Succeeded in release of jammed solar panel.
Replacement of film cartridges for solar camera.
Installed second sunshade. Replaced solar camera film cartridges. During EVA by crew members of Skylab 3, a twin-boom sunshade, developed by MSFC, was deployed over the parasol of the OWS. A redesigned and refined thermal parasol had been launched with Skylab 3. However, its use would have required jettisoning the parasol deployed by crew members of Skylab 2, with the possibility of creating the same thermal problems that existed on the OWS prior to the parasol deployment. Following erection of the twin-pole sunshade, the cabin temperature stayed at a comfortable 293-297 K (67.7°F-74.9°F).
NASA decided to delete the Skylab backup Saturn V Orbital Workshop launch capability effective 15 August. All work associated with the completion, checkout, and support of Skylab backup hardware, experiments, software, facilities, and ground support equipment would be canceled immediately, except for the work that would directly support SL-3, SL-4, and rescue missions.
Replaced solar camera film cartridges; installed replacement gyroscopes.
Replaced film cartridges for solar camera.
Repaired antenna. Replaced solar camera film cartridges.
Photographed Comet Kohoutek and replaced solar camera film cartridges.
Photographed Comet Kohoutek.
Studies had been conducted to determine an end-of-mission configuration for the Orbital Workshop and for maintaining the option of an OWS revisit at some future date. MSFC assessed the special deactivation requirements for the AM, MDA, and the Workshop required to establish a satisfactory, economical configuration. JSC made an evaluation of ground support monitoring and control options. The OWS would be left in a configuration that would permit a revisit at some future date without reactivation.

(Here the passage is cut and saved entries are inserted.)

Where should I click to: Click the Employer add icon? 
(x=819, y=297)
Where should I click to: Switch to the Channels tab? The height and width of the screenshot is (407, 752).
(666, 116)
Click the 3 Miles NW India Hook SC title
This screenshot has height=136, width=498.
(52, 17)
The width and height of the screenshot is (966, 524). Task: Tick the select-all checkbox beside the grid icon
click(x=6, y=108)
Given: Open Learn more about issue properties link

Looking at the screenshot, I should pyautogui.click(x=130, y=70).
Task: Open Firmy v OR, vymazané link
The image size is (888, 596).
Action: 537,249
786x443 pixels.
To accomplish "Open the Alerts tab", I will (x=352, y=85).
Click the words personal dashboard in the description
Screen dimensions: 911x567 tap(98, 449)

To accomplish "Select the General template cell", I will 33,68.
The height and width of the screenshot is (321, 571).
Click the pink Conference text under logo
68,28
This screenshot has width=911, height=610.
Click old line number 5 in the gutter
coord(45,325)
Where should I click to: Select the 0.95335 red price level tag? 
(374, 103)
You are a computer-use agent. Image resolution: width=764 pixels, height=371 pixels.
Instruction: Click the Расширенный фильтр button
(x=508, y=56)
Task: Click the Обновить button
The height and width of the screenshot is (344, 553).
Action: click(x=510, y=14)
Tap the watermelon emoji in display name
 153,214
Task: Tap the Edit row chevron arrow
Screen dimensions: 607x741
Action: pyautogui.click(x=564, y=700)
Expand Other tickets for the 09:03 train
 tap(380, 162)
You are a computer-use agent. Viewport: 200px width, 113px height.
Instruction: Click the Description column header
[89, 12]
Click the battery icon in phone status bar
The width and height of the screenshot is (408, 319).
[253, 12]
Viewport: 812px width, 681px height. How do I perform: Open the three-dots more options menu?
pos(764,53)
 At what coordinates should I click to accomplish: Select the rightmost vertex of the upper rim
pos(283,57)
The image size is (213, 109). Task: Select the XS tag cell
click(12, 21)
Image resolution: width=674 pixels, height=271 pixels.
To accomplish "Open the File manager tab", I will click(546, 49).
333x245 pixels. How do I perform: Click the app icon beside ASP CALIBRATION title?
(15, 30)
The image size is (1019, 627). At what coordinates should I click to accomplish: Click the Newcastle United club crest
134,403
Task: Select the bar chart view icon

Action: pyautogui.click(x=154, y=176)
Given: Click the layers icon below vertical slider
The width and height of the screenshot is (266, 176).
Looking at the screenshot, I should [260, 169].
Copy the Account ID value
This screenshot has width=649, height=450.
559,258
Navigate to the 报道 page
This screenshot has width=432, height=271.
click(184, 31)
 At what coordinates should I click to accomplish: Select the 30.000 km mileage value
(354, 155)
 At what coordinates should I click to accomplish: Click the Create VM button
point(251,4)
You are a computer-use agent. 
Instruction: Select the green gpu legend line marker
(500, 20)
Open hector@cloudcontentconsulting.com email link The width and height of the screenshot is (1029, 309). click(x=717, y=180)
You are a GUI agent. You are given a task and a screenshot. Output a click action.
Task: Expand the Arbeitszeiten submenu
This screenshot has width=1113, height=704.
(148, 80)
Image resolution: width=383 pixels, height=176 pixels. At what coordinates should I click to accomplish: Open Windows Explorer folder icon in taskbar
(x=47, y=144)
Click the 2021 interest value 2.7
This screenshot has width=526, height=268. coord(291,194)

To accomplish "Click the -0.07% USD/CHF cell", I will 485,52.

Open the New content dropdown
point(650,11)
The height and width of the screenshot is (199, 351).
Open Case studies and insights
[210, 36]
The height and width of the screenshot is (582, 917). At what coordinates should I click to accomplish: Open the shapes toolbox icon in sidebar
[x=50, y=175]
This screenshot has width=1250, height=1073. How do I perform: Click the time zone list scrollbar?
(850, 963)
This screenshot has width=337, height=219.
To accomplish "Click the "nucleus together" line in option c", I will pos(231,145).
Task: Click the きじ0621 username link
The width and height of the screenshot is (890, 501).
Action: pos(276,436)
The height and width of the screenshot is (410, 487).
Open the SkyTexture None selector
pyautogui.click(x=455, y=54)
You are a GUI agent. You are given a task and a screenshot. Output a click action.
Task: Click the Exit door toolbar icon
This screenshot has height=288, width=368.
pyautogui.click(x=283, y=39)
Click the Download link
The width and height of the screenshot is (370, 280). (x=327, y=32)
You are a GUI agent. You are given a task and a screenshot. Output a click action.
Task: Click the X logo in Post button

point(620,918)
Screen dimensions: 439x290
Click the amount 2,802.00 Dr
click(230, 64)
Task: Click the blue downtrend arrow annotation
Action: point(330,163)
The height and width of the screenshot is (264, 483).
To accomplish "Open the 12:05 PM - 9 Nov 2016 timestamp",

Retrieved solar camera film cartridges and external materials exposure package.
NASA realized that after the completion of the Apollo, Skylab, and ASTP programs there would still be significant Apollo surplus hardware. This amounted to two Saturn V and three Saturn IB boosters; one Skylab space station, three Apollo CSM's and two Lunar Modules. After many iterations NASA considered use of these assets for a second Skylab station in May 1973. A range of options were considered. Saturn V SA-515 would boost the backup Skylab station into orbit somewhere between January 1975 and April 1976. It would serve as a space station for Apollo and Soyuz spacecraft in the context of the Apollo ASTP mission. The Advanced or International Skylab variants proposed use of Saturn V SA-514 to launch a second workshop module and international payloads. This station would be serviced first by Apollo and Soyuz, then by the space shuttle. Using the existing hardware, these options would cost anywhere from $ 220 to $ 650 million. But funds were not forthcoming. The decision was taken to mothball surplus hardware in August 1973. In December 1976, the boosters and spacecraft were handed over to museums. The opportunity to launch an International Space Station, at a tenth of the cost and twenty years earlier, was lost.